## Stored entries
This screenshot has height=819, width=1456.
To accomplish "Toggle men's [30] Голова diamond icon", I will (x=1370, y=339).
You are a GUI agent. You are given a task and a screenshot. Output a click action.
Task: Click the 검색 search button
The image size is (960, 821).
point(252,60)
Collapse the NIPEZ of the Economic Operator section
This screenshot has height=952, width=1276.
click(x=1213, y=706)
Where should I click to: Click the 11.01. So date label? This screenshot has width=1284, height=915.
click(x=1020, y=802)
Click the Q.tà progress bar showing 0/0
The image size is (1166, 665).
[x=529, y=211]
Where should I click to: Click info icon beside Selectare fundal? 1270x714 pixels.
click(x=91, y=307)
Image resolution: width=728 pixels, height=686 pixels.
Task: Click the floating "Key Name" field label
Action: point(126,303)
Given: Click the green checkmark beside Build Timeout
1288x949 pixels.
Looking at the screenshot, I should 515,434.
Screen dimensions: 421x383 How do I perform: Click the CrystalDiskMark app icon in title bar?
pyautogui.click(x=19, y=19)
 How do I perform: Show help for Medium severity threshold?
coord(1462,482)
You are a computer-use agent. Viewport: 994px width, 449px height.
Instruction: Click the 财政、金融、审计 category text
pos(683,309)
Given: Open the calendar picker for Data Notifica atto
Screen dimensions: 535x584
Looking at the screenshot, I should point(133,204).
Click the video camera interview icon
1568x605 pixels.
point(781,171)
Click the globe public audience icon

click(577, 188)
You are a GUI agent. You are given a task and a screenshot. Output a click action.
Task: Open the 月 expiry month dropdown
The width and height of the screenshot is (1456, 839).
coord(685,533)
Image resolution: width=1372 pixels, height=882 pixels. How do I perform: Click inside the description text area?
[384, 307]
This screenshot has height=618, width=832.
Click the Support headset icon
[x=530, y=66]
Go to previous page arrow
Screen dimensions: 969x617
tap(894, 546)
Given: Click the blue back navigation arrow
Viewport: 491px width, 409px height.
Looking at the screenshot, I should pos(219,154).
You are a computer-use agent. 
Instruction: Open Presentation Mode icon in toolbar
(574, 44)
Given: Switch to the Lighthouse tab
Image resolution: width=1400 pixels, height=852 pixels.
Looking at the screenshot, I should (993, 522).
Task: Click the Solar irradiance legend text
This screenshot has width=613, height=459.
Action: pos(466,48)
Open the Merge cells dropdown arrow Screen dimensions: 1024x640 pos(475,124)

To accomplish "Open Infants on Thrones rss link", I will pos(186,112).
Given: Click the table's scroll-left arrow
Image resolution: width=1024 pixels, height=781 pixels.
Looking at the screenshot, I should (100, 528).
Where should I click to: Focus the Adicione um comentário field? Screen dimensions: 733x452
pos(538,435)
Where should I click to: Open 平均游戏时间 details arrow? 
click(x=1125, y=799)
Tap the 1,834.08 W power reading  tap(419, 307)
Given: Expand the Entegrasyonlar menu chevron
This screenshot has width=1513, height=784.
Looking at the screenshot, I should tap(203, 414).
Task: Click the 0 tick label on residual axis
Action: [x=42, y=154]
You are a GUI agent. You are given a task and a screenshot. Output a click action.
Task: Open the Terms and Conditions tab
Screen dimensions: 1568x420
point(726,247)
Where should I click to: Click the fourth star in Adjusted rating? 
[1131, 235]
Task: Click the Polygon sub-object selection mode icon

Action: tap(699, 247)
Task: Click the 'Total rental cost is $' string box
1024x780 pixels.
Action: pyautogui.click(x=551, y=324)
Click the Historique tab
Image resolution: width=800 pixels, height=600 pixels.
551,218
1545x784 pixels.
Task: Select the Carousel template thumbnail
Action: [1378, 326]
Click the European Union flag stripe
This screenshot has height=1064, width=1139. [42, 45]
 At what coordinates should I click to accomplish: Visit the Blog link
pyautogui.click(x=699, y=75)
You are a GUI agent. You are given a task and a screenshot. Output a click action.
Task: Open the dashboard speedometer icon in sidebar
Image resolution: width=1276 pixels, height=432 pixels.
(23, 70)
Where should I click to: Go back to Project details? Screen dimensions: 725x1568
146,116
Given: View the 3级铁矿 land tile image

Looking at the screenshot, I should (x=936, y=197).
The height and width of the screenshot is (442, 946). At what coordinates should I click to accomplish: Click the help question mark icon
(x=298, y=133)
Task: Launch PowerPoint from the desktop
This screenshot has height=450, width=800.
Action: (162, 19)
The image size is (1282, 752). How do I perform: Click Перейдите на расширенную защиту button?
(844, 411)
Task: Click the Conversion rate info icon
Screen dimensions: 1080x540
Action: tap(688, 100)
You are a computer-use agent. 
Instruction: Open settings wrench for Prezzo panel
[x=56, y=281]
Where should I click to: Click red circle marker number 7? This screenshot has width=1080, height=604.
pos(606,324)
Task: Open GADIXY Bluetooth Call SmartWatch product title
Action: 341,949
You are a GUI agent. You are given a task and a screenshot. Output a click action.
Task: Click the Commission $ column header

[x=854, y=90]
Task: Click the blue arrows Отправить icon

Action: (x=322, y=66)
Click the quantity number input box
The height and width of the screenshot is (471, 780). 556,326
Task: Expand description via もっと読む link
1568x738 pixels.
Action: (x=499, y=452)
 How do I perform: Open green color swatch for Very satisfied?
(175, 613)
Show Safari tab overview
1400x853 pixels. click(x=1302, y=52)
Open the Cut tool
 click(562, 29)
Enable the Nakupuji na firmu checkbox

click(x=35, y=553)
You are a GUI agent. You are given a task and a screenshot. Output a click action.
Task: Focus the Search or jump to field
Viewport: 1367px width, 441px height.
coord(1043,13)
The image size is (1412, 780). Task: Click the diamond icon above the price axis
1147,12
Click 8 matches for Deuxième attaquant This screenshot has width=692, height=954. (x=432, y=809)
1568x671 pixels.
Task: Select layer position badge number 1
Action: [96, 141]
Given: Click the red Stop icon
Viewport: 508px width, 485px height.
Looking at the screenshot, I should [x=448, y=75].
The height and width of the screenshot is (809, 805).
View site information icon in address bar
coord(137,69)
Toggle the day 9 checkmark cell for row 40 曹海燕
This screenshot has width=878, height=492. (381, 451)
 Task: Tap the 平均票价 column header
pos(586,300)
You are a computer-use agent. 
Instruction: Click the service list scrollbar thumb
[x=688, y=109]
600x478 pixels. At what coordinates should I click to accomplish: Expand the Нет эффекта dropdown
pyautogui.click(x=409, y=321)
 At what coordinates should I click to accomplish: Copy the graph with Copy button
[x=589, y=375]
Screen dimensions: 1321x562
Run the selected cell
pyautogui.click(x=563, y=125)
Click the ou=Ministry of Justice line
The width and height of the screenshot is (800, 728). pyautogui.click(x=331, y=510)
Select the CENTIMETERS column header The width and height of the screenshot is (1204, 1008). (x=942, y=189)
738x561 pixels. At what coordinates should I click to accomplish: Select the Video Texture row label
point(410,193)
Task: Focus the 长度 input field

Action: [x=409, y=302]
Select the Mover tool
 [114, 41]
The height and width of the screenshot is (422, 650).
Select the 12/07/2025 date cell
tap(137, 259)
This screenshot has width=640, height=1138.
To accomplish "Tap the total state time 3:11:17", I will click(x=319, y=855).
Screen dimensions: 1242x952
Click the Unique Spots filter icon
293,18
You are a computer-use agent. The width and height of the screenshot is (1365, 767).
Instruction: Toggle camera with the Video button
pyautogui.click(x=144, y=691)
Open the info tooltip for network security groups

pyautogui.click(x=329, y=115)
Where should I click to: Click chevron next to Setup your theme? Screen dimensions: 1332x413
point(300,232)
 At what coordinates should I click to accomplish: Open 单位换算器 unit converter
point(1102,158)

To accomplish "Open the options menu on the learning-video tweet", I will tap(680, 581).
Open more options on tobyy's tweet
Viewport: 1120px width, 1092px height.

## How to complete this task
Please return the lines above exactly, from the first one down to the line with "Given: Click the green", and stop after that line.

## Result of the exercise
This screenshot has height=819, width=1456.
To accomplish "Toggle men's [30] Голова diamond icon", I will (x=1370, y=339).
You are a GUI agent. You are given a task and a screenshot. Output a click action.
Task: Click the 검색 search button
The image size is (960, 821).
point(252,60)
Collapse the NIPEZ of the Economic Operator section
This screenshot has height=952, width=1276.
click(x=1213, y=706)
Where should I click to: Click the 11.01. So date label? This screenshot has width=1284, height=915.
click(x=1020, y=802)
Click the Q.tà progress bar showing 0/0
The image size is (1166, 665).
[x=529, y=211]
Where should I click to: Click info icon beside Selectare fundal? 1270x714 pixels.
click(x=91, y=307)
Image resolution: width=728 pixels, height=686 pixels.
Task: Click the floating "Key Name" field label
Action: point(126,303)
Given: Click the green checkmark beside Build Timeout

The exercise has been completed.